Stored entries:
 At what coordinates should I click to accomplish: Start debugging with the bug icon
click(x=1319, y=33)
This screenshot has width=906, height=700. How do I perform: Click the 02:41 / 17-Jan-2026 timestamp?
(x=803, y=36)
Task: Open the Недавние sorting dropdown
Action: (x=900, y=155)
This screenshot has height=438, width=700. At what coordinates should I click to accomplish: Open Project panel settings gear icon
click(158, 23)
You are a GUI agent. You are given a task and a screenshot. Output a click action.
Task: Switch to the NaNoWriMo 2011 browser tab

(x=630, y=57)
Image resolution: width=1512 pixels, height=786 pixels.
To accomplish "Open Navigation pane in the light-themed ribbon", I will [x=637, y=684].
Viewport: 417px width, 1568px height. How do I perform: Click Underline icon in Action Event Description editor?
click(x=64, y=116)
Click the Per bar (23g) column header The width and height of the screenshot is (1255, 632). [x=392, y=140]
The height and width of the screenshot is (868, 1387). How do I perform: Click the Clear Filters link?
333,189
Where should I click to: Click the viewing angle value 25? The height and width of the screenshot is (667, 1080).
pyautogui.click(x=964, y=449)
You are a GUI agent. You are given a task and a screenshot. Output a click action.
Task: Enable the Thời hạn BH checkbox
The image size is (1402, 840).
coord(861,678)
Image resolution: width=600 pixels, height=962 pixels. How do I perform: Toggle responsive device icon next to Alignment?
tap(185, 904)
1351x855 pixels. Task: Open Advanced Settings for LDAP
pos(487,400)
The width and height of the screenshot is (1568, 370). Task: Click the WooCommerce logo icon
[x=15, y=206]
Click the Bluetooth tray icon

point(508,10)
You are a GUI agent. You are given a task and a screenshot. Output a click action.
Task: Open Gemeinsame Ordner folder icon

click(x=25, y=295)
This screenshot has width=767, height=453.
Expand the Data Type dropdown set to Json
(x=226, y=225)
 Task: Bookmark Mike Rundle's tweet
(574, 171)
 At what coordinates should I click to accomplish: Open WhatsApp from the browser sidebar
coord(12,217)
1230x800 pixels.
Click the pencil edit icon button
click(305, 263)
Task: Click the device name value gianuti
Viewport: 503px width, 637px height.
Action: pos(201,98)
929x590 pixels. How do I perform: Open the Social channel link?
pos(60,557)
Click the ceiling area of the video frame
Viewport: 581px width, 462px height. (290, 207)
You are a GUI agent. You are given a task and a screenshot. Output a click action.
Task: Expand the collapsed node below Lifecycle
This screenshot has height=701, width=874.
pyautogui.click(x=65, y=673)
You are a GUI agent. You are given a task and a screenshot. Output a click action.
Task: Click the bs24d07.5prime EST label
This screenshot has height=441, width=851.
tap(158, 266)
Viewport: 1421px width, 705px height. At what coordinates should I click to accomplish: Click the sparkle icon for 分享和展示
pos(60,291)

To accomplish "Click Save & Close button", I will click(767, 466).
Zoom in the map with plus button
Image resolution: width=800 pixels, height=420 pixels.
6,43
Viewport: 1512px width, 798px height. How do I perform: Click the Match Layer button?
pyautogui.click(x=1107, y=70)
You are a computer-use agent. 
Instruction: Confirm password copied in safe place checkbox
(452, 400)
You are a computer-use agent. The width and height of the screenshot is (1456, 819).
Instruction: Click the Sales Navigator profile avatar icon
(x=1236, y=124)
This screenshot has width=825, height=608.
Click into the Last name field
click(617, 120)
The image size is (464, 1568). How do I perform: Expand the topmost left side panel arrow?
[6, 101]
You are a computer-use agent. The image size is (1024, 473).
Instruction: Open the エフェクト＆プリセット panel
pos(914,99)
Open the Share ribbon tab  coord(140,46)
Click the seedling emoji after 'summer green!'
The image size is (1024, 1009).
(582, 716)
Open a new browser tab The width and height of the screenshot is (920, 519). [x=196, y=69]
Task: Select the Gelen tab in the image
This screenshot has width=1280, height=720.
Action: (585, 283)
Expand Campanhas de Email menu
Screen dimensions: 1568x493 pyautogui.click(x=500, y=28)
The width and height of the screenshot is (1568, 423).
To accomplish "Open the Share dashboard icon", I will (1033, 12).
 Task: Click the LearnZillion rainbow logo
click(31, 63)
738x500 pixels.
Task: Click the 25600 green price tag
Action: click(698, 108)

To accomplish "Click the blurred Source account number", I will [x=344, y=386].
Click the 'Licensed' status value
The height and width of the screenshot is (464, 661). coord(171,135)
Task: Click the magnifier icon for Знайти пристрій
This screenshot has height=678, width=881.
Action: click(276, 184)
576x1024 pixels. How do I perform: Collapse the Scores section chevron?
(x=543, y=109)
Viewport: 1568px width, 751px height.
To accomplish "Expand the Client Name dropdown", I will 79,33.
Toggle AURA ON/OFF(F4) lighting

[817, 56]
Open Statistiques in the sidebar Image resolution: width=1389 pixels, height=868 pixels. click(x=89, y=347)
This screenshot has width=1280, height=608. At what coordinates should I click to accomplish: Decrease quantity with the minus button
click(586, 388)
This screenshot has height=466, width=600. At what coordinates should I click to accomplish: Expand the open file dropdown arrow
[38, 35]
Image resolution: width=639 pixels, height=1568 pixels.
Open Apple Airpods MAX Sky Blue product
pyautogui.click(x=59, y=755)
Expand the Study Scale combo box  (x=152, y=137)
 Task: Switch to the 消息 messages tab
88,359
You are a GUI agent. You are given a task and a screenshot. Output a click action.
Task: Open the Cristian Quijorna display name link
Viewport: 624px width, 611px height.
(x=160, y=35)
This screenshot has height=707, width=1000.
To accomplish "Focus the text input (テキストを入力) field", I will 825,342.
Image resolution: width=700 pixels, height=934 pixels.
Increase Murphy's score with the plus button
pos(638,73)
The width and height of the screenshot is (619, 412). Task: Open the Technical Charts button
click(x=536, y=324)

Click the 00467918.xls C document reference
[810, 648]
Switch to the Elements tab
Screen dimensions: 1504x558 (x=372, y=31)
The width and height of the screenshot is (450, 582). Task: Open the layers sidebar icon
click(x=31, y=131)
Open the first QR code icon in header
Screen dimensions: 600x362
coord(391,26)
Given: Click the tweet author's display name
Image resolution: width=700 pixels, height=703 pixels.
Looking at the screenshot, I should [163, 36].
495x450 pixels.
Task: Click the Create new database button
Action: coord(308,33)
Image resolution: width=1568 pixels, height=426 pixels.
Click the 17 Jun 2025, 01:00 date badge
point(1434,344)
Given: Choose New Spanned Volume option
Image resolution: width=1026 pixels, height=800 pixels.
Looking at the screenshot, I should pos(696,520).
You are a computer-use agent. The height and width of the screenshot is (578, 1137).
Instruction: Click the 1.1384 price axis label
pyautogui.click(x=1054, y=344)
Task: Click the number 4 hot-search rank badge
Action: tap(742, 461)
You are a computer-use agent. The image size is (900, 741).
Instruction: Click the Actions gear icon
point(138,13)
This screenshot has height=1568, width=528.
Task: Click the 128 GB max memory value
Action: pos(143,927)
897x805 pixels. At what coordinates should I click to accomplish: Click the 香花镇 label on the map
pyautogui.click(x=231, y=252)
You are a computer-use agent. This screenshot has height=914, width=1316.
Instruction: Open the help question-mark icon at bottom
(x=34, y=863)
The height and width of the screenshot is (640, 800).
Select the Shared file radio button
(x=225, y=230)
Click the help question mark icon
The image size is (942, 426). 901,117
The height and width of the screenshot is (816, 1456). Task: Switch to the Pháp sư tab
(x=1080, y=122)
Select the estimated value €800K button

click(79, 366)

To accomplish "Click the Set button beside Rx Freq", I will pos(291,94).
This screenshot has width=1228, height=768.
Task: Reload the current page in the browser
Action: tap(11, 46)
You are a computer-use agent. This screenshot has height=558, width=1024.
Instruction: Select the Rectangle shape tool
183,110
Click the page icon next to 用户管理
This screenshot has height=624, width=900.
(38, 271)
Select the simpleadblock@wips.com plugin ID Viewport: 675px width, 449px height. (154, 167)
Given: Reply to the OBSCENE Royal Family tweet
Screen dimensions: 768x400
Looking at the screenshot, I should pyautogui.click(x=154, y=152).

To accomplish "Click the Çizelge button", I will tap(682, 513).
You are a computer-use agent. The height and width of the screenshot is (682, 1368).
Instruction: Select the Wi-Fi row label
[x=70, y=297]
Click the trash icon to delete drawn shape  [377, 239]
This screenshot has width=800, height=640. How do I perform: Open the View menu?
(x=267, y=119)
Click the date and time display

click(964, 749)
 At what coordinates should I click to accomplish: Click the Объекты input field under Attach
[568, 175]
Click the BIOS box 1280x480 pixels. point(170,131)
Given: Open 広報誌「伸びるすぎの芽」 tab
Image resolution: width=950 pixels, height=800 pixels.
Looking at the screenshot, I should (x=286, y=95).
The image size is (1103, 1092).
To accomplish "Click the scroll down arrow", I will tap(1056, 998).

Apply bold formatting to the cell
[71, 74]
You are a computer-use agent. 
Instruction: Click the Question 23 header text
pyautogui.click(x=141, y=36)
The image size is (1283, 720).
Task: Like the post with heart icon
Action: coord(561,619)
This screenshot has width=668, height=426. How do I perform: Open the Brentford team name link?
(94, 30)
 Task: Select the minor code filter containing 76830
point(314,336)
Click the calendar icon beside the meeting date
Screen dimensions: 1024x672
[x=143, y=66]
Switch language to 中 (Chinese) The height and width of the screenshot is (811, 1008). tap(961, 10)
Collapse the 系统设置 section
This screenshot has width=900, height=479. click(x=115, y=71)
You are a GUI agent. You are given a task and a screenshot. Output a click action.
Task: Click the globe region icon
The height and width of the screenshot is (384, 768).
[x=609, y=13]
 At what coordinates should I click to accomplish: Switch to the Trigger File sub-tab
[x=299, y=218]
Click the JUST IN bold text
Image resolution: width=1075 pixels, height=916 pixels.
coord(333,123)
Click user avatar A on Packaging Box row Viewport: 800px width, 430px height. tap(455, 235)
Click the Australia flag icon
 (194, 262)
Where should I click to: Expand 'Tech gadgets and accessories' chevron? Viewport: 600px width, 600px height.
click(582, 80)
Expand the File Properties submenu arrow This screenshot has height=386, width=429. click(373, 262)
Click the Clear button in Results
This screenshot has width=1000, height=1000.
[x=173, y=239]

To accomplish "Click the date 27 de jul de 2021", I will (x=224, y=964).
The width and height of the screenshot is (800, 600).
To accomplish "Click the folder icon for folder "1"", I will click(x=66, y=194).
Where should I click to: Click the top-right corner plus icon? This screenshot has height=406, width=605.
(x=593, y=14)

_Problem statement_: Across the data above, how many lines contain the string "computer"? Reply with the number and nothing else.

_Solved exercise_: 9